In After Liberalism: Mass Democracy in the Managerial State,
scholar Paul Edward Gottfried offers a profound analysis as to why
"democratic citizenship has come to mean eligibility for social services
and welfare benefits," and why "being administered and socialized by a
custodial class is now the defining aspect of democracy." As in any
voluntary trade, what you give up you value less than what you gain. Citizens,
says Gottfried, have willingly abnegated the responsibility of self-government
for the guarantee of entitlements.
In tandem with an
exploration of how 20th century social planners have gained leverage
over citizens by dangling economic entitlements, Gottfried advances the thesis
that there is no coherent liberal tradition to which the managerial state can
lay claim. Based on meticulous exegesis of intellectual history, Gottfried
proves that the liberal democracy that serves as the impetus for the managerial
state's social engineering has no connection to 19th century
liberalism.
"19th
century liberals did not believe that public administrators should work to
change social classes or social values," writes Gottfried. The liberalism
of the 19th century, from which today's faux liberals depart, stood
for private property and constitutional liberty. The removal of tariff barriers
and the ushering in of free trade was seen as a means to bring people together.

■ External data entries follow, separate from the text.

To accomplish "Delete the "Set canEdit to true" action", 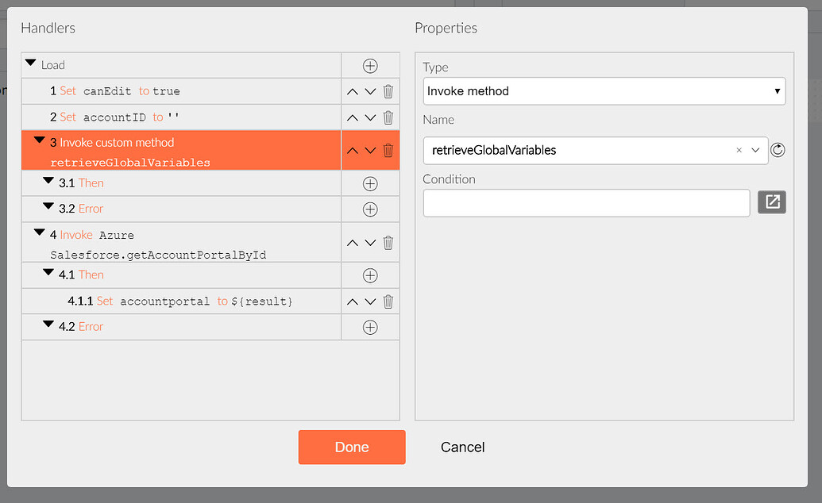I will pyautogui.click(x=388, y=90).
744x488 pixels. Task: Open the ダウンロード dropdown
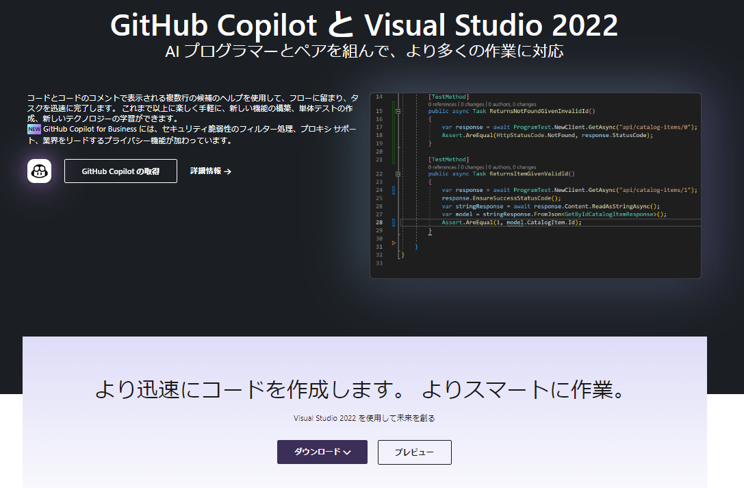click(x=322, y=452)
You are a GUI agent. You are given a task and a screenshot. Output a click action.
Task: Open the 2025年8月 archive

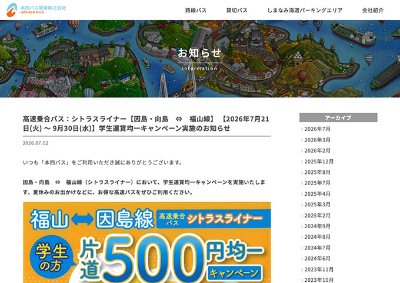click(317, 172)
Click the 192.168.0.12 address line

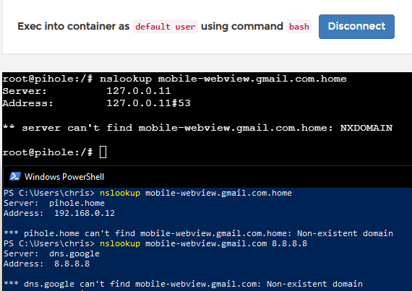click(x=59, y=213)
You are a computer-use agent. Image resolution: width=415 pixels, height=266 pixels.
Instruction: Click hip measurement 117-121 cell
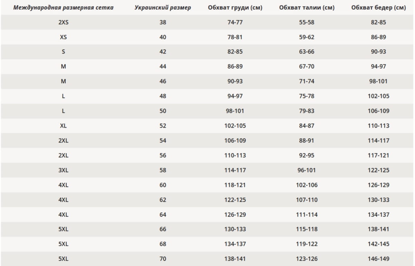coord(378,155)
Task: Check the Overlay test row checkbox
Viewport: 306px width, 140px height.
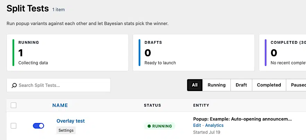Action: click(x=14, y=126)
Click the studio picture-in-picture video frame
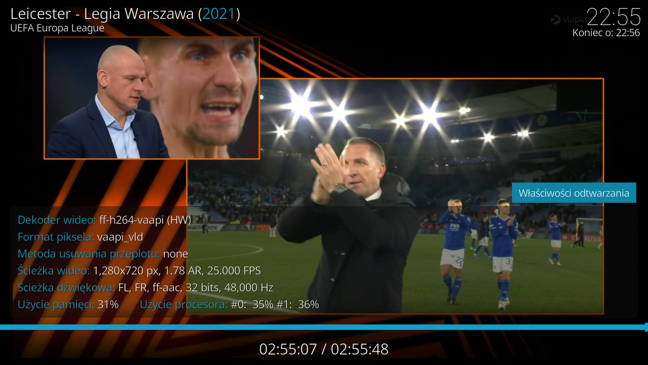Viewport: 648px width, 365px height. point(151,98)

Life, liberty and property were the natural rights governments were to uphold,
no more. Social equality, which compels coerced distribution of wealth, was
considered incompatible with liberty.
Absent its 19th
century heritage, "liberalism now survives as a series of social programs
informed by a vague egalitarian spirit," its power maintained by wagging
fingers accusingly at antiliberals. The public administrator turned into a
social reformer wielding political power with the advent of the welfare state.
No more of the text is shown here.